Intel® Fortran Compiler
Build applications that can scale for the future with optimized code designed for Intel® Xeon® and compatible processors.

openmp setup

Edson_B_
Beginner
604 Views
Dears colleagues, I´m having some problems with an OpenMP test program. The running time remains the same for any number of threads. My test code is: PROGRAM openmp !$ USE OMP_LIB IMPLICIT NONE INTEGER*4 :: i, num_threads REAL*8 :: start_time REAL*8 :: end_time INTEGER*4, ALLOCATABLE, DIMENSION (:) :: m ALLOCATE ( m (1000000000) ) m = 0 i = 0 DO num_threads = 1,8 CALL OMP_SET_NUM_THREADS ( num_threads ) start_time = OMP_GET_WTIME() !$OMP PARALLEL DO DO i = 1, 1000000000 m(i) = m(i) + 1 ENDDO !$OMP END PARALLEL DO end_time = OMP_GET_WTIME() WRITE ( *, 50 ) num_threads, end_time - start_time ENDDO 50 FORMAT ( ' Threads=', I2, '. Time ', F12.8,' seconds.' ) END PROGRAM openmp OUTPUT: Threads= 1. Time 0.44233354 seconds. Threads= 2. Time 0.41301712 seconds. Threads= 3. Time 0.38321273 seconds. Threads= 4. Time 0.40626812 seconds. Threads= 5. Time 0.40601481 seconds. Threads= 6. Time 0.39871999 seconds. Threads= 7. Time 0.70736344 seconds. Threads= 8. Time 0.40052118 seconds. Compilation options: - Release x64, - Fortran -> Preprocessor -> OpenMP Conditional Compilation -> Yes - Fortran -> Language -> Process OpenMP Directives -> Generate Parallel Code (/Qopnmp) Hadware: I7-3632QM SO - Windows10 I appreciate any help. Thanks in advance.
0 Kudos
9 Replies
TimP
Honored Contributor III
604 Views

As you have just 4 cores, you may see best performance at 4 threads when you SET OMP_PLACES=cores, at least if you make the number of iterations a multiple of 32 (assuming you compiled for AVX).
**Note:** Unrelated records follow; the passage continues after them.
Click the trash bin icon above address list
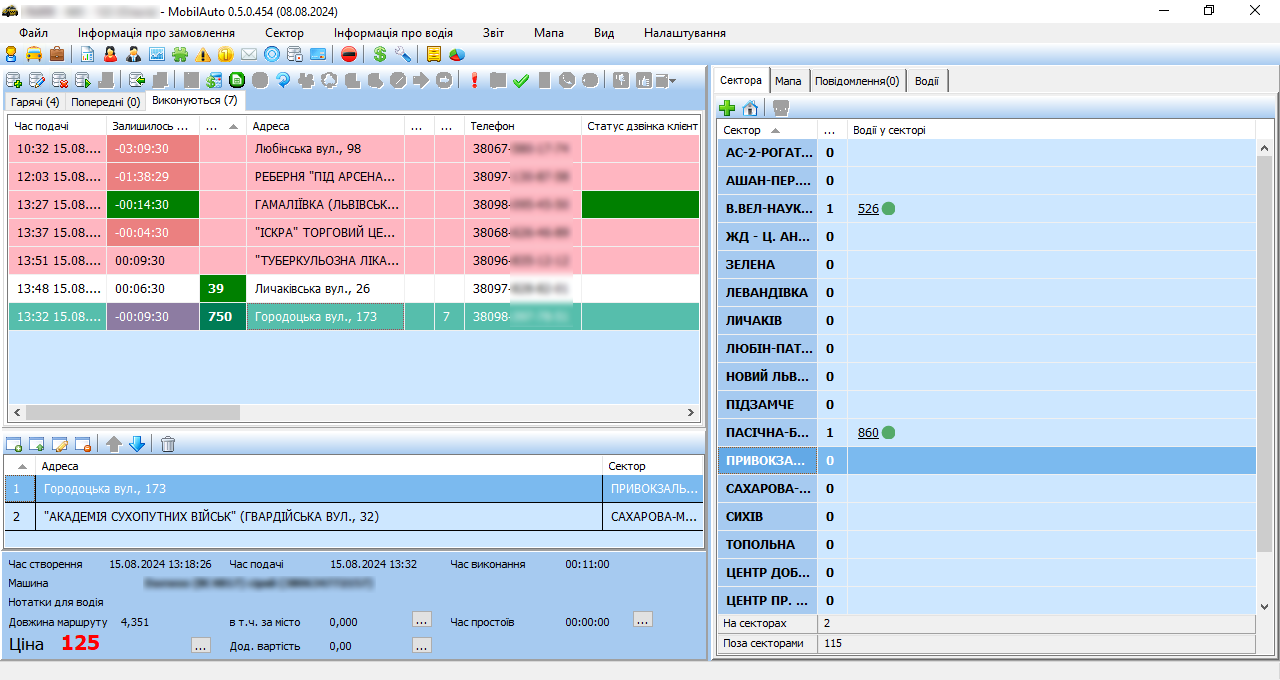click(168, 444)
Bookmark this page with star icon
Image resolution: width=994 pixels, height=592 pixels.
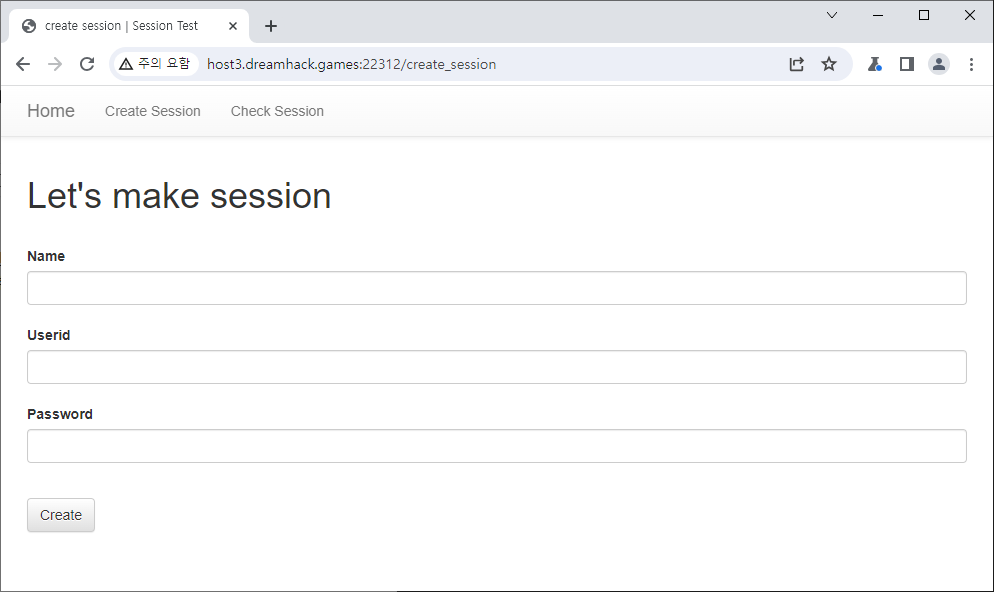click(x=829, y=64)
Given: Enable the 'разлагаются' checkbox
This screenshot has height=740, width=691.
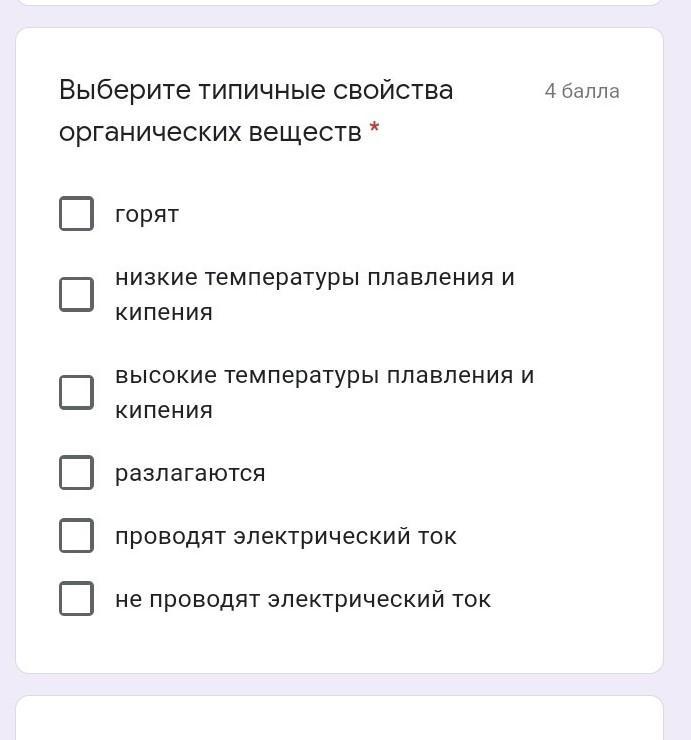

You may be getting enough extra turbo speedup that the single thread case nearly saturates your memory bandwidth, particularly if you don't have the fastest RAM for your CPU.

0 Kudos
TimP
Honored Contributor III
604 Views

Just in case, a reminder about -align:array32byte (VS property Data > Default Array Alignment )  With OMP_PLACES and aligned array, you should see at least 20% speedup from 1 to 2 threads (but it's not consistently repeatable with your test).

0 Kudos
Edson_B_
Beginner
604 Views

Hi Tim.

Thank you for your attetion. I made those changes in my code:

PROGRAM openmp
USE IFPORT
!$ USE OMP_LIB
      IMPLICIT NONE
      INTEGER*4 :: i, num_threads
      REAL*8 :: start_time
      REAL*8 :: end_time
      INTEGER*4, ALLOCATABLEDIMENSION (:) :: m
      LOGICAL(4) :: success
      success = SETENVQQ("OMP_PLACES=4")
      PRINT*, 'SET_ENV = ',success
      ALLOCATE ( m (1000000000) )
      m = 0
      i = 0
      DO num_threads = 1,8
            CALL OMP_SET_NUM_THREADS ( num_threads )
            start_time = OMP_GET_WTIME()
            !$OMP PARALLEL DO
            DO i = 1, 1000000000
                  m(i) = m(i) + 1
            ENDDO
            !$OMP END PARALLEL DO
            end_time = OMP_GET_WTIME()
            WRITE ( *, 50 ) num_threads, end_time - start_time
      ENDDO
50    FORMAT ( ' Threads=', I2, '. Time ', F12.8,' seconds.' )
END PROGRAM openmp

and get this output:

 SET_ENV =  T

 Threads= 1. Time   0.40303241 seconds.
 Threads= 2. Time   0.40521241 seconds.
 Threads= 3. Time   0.48451957 seconds.
 Threads= 4. Time   0.38711276 seconds.
 Threads= 5. Time   0.40265500 seconds.
 Threads= 6. Time   0.39864395 seconds.
 Threads= 7. Time   0.39979156 seconds.
 Threads= 8. Time   0.40455043 seconds.
 

I ran the program sometimes, and the results seem to me the same. What do you think? Am I doing something wrong?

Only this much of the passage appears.